1. **Which Category is most preffered by people?**
"""

df.head()

df['Category'].value_counts()

plt.figure(figsize = (10,12))
df['Category'].value_counts().plot(kind = 'barh', color = 'g').invert_yaxis()
plt.title('Most prefered category')

"""**Observation**

Looks like people like Family category for downloading the app.
Second best category is gaming.

**2. What is the overall ratings for an app?**
"""

df['Rating'].value_counts()

fig, ax = plt.subplots(figsize =(10, 7))
ax.hist(df['Rating'], bins = [1, 2, 3, 4, 5], color = 'g')
plt.title("Total Rating ")

"""**Observation**

Almost more than 80% of the app in playstore lies between the range of 4 - 5

3. **How many Installation happened? bold text **
"""

df.head()

df['Installs'].value_counts().reset_index()

plt.figure(figsize = (18,8))
sns.barplot(data = df, x = df['Installs'].value_counts().keys(), y = df['Installs'].value_counts())
plt.xticks(rotation = 45)
plt.title("Install Counts")
plt.xlabel("Installs");

"""**Observations**

There are 1488 apps with more than 10,00,000 downloads/ Installs.
almost same amount of apps have 1,00,00 and 100,00,000 downloads/ Installs.

**4. Find the top free apps**
"""

df.head()

# Filtering out free apps
free_apps = df[df['Type'] == 'Free']
free_apps['Type'].value_counts()

# Sorting it with Installs
top_free_apps = free_apps[free_apps['Installs'] == free_apps['Installs'].max()]
top_free_apps.head()

top_free_apps.shape

top_free_apps['Category'].value_counts()

# Visualizing using barplot
plt.figure(figsize = (18,8))
sns.barplot(data = top_free_apps, x = top_free_apps['Category'].value_counts().keys(),
            y = top_free_apps['Category'].value_counts())
plt.xticks(rotation = 45)
plt.title("Top Free App category")
plt.xlabel("Category")
plt.ylabel("Count")
plt.show()

"""**Observation**
Communication is the category which has a lot of interest of people when it comes to free apps.

Followed by the social category apps.

**5. Find the top Paid app text**
"""

df['Type'].unique()

# Filtering out paid apps
paid_apps = df[df['Type'] == 'Paid']
paid_apps['Type'].value_counts()

paid_apps.sort_values(["Price"],
               axis = 0, ascending = False,
               inplace = True,
               na_position = "first")
paid_apps

paid_apps['Price'].value_counts()

plt.figure(figsize = (10,20))
sns.barplot(data = paid_apps, x = paid_apps['Price'].value_counts(),
                              y = paid_apps['Price'].value_counts().keys(), orient = 'h')
plt.title("Paid apps count")
plt.xlabel("Count")
plt.ylabel("Price in Dollar")
plt.show()

"""**Observation**

The paid apps charge the users a certain amount to download and install the app.
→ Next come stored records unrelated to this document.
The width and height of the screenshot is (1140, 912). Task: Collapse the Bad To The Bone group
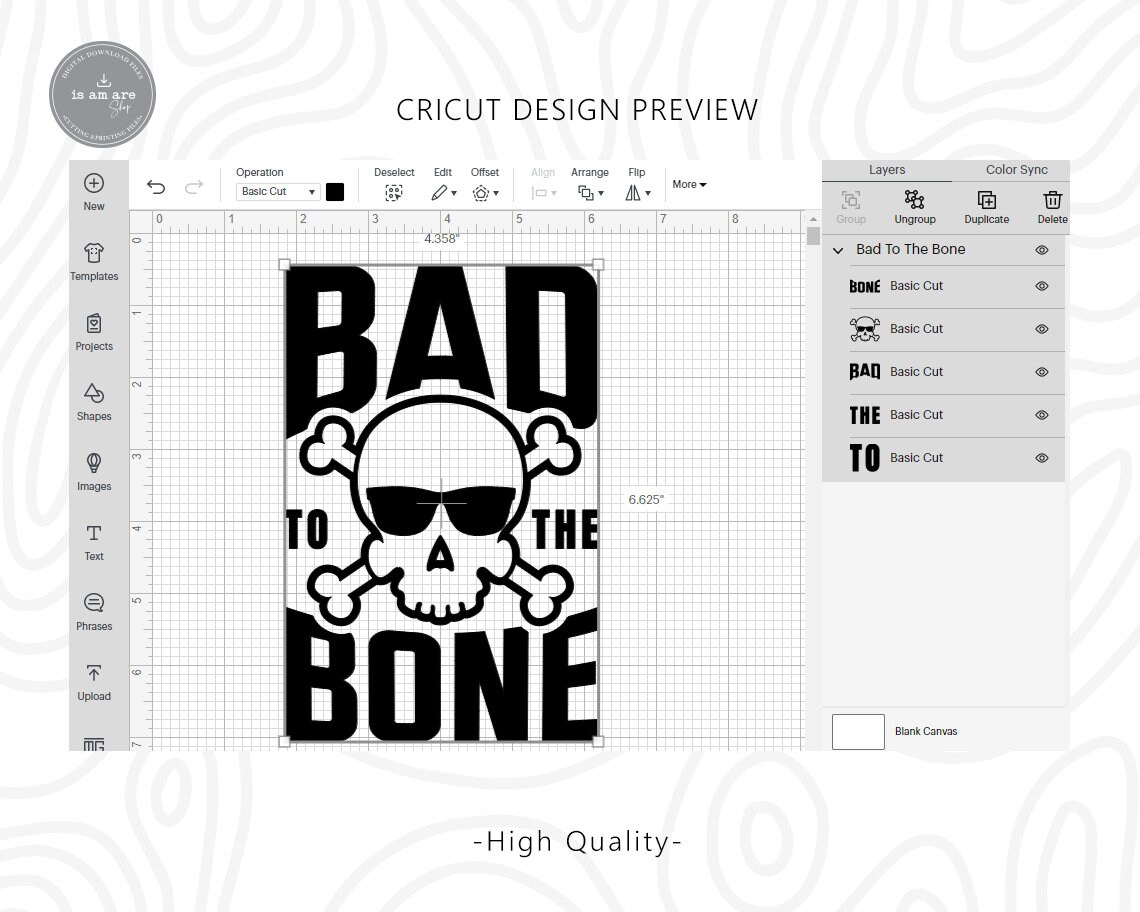pos(838,250)
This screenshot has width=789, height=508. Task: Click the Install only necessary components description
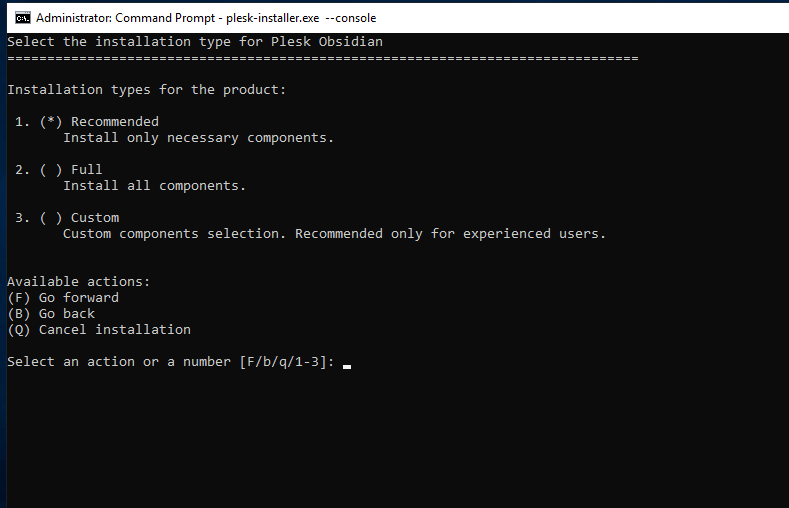(x=198, y=138)
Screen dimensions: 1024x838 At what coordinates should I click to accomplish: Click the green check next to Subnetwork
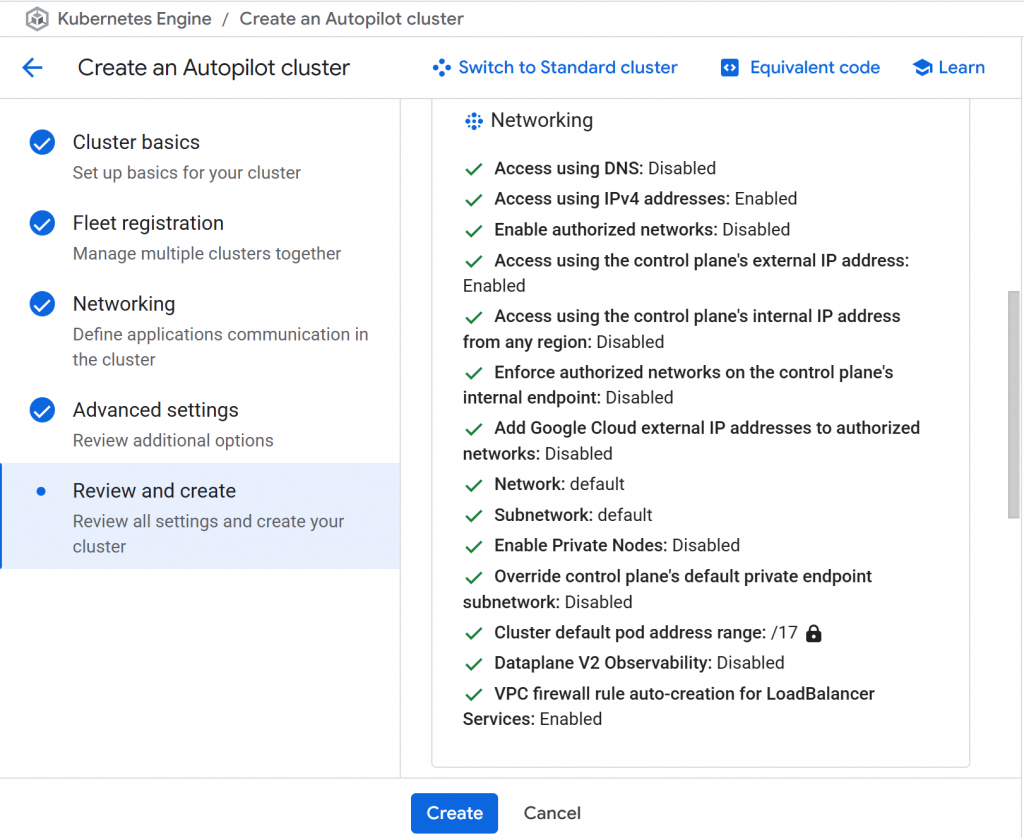474,516
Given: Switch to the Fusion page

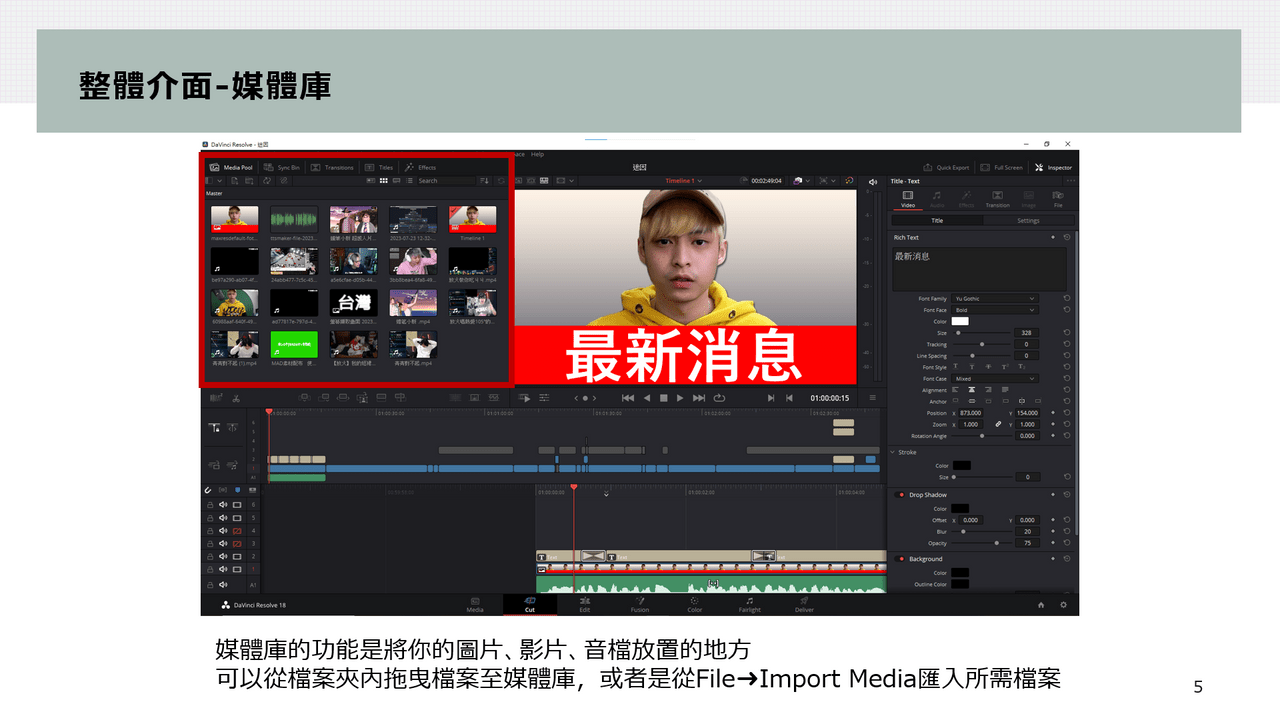Looking at the screenshot, I should click(x=640, y=606).
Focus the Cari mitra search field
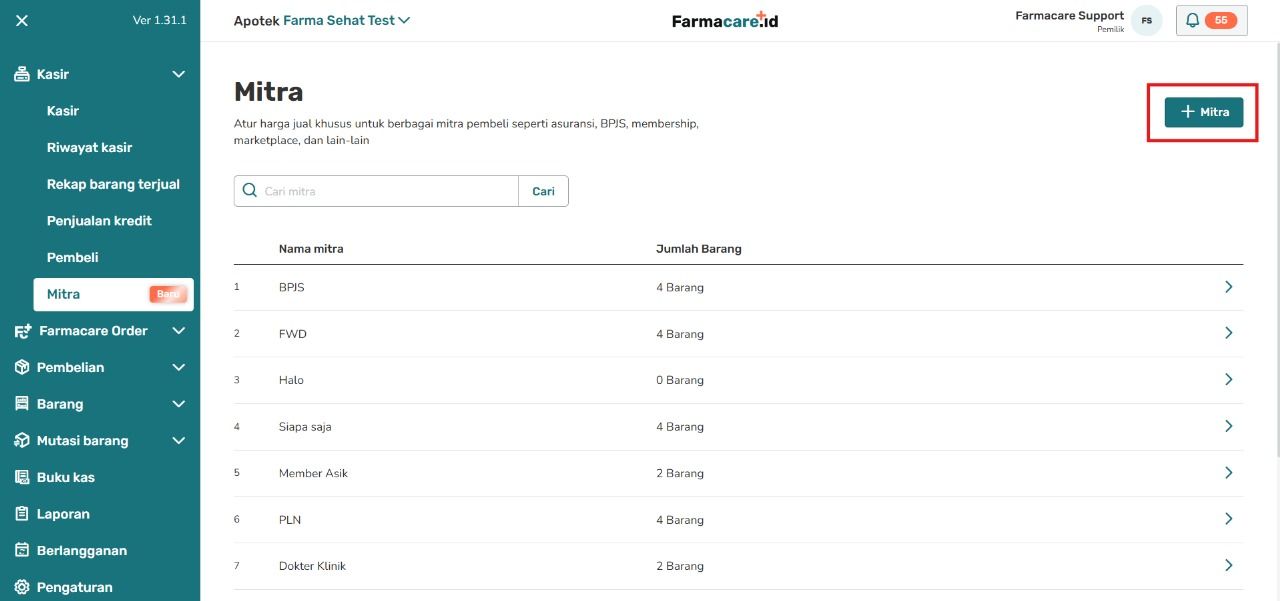This screenshot has width=1280, height=601. [x=376, y=191]
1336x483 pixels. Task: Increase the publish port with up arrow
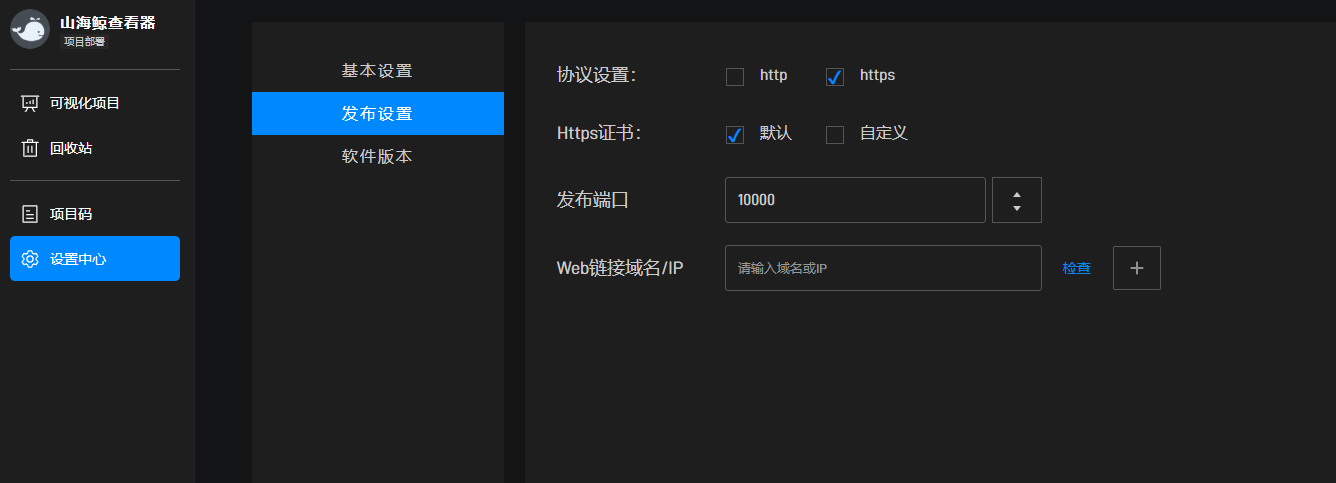click(1016, 193)

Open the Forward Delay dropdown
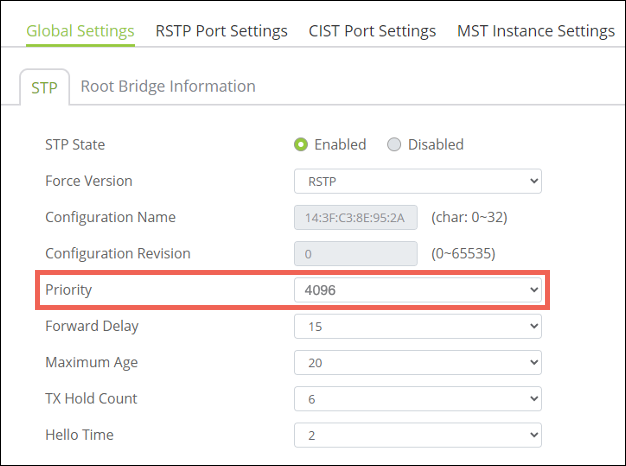[417, 326]
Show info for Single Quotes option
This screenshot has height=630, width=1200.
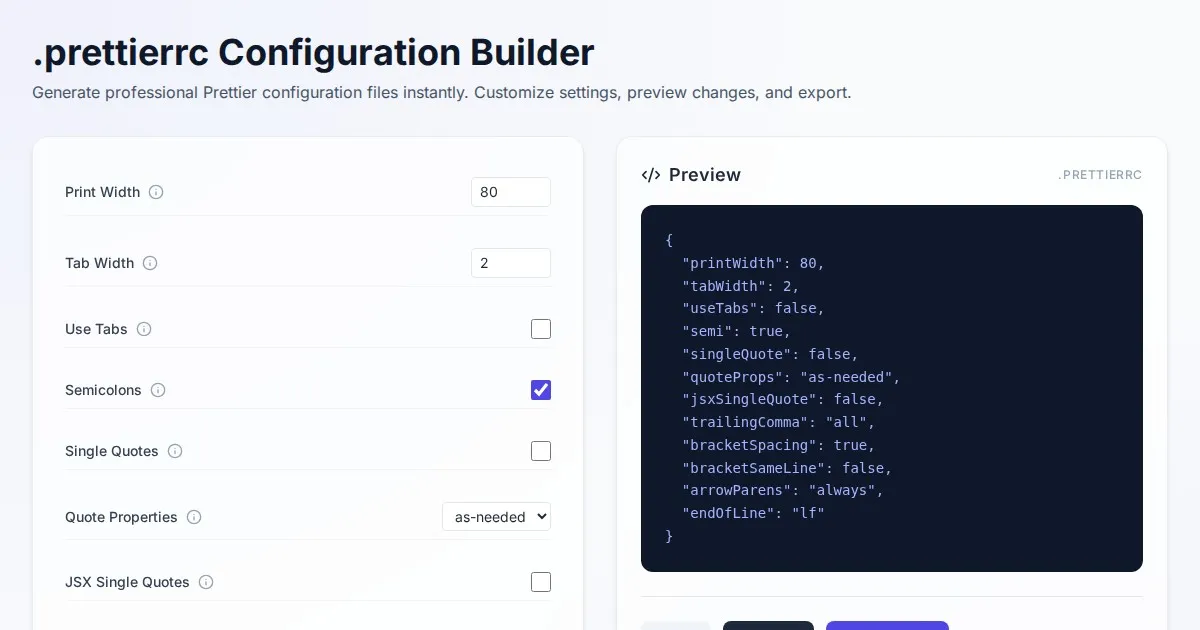175,451
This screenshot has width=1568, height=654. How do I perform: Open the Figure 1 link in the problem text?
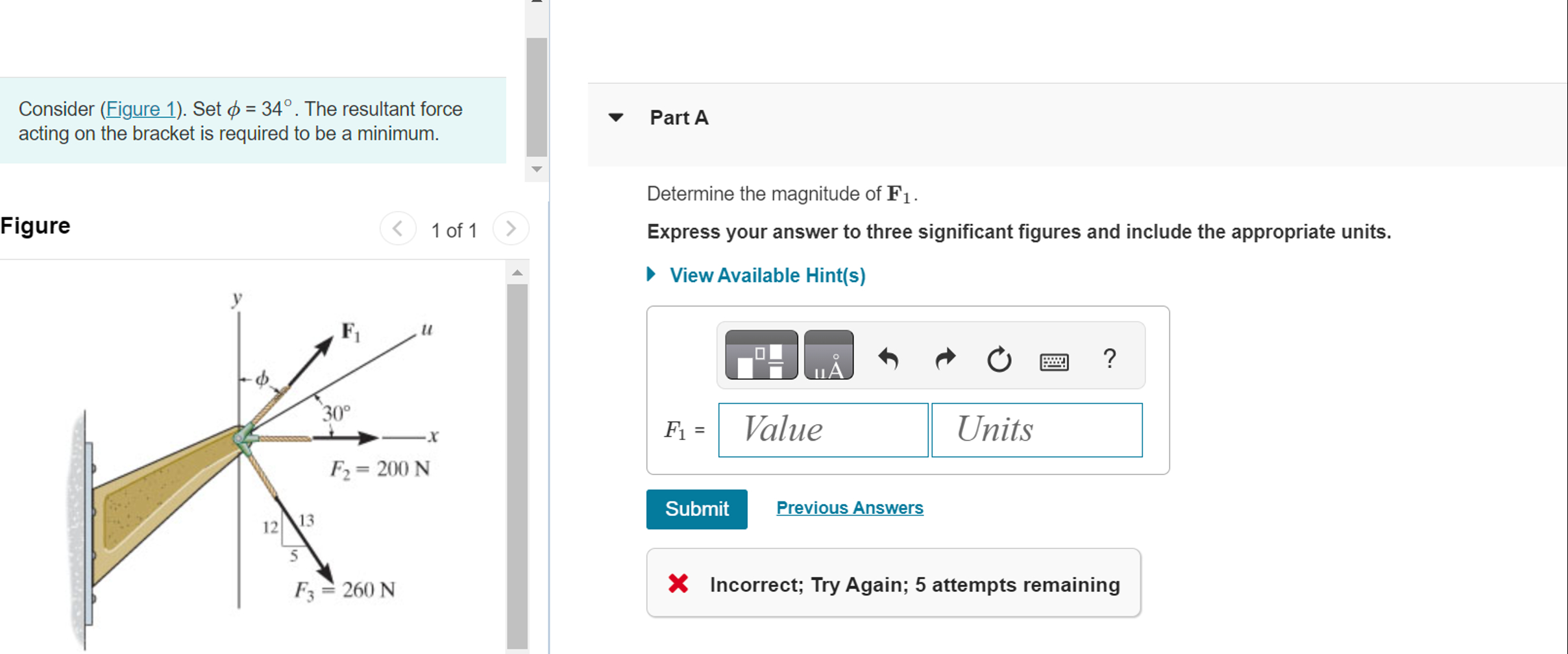140,109
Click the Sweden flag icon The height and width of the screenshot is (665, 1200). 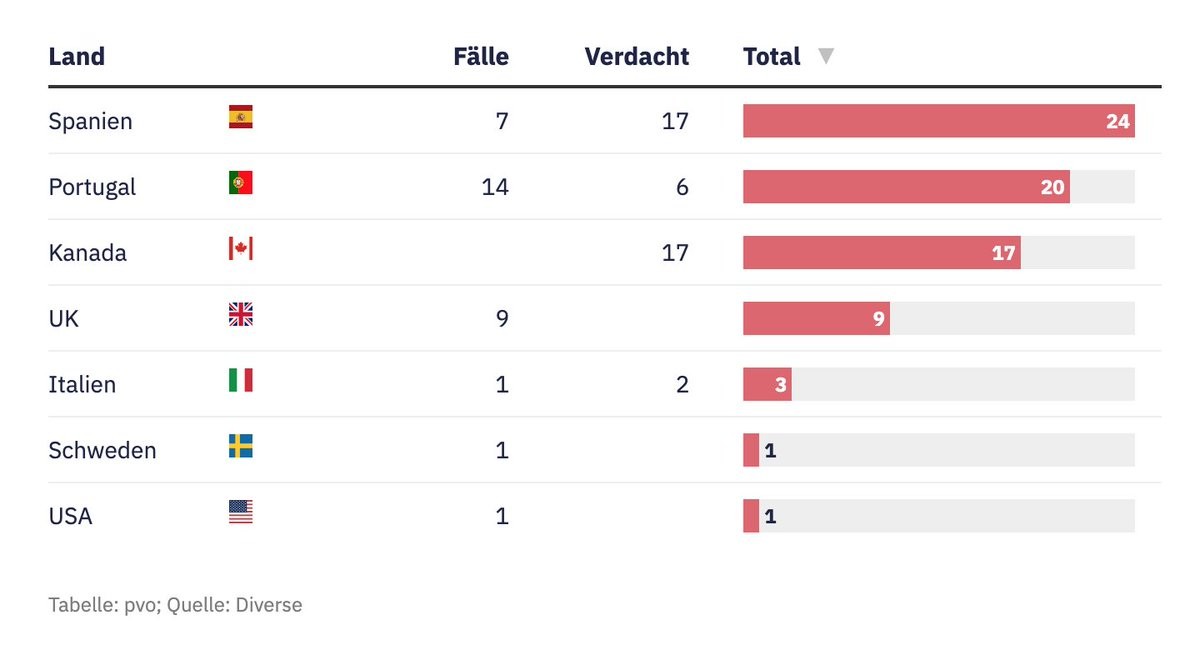(240, 446)
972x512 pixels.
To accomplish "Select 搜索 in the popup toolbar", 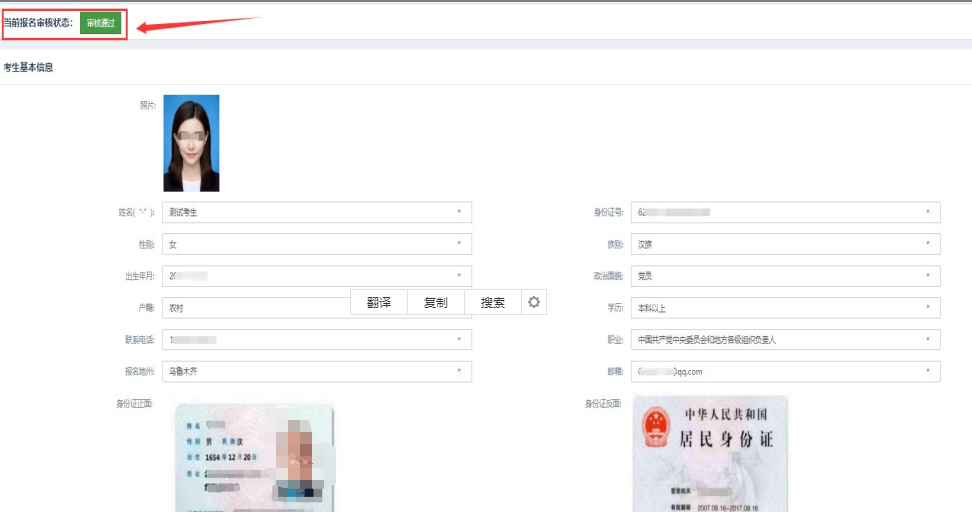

This amount varies from one app to another.

There are a lot of apps that charge a small amount whereas some apps charge a larger amount. In this case the price to download an app varies from USD 0.99 to USD 400
.
In order to select the top paid apps, it won't be fair to look just into the numer of installs. This is because the apps that charge a lower installation fee will be installed by more number of people in general.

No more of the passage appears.